Erdogan possibly knows — and gambles upon the fact — that the Council of Europe can’t just freeze, let alone expel Turkey. It is toothless and there is also the ever-present case for realpolitik, which is to say the high cost of excluding Turkey from the Council of Europe.

The same applies to the EU and its approach to Turkey. The accession process, just short of being declared over, has diminished to a transactional partnership, bound by economic concerns. The tragic part is, everyone knows this but refrains from saying it.

In the course of one week, the world once more witnessed the Turkish regime’s total disregard for the law. On November 16, Turkey arrested 13 academics and NGO activists, accusing them of trying to overthrow the government through the Gezi Park protests five years ago. Erdogan went so far as to call George Soros “that Hungarian Jew lurking behind them (the Gezi Park protesters).”

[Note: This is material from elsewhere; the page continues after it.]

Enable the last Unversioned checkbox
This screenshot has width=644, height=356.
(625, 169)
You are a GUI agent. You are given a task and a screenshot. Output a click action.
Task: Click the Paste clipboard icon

As for Demirtas, Erdogan was eager to repeat the official line that he was nothing but a terrorist who received his orders from the Kurdistan Workers’ Party (PKK). Fearful of what could happen if Demirtaş is released from prison, Erdogan does not have the option of letting his courts free him.

The bottom line, of course, is that once authoritarianism gets this far, the only path open to tyrants is the one they have chosen. Those who appease them are in denial.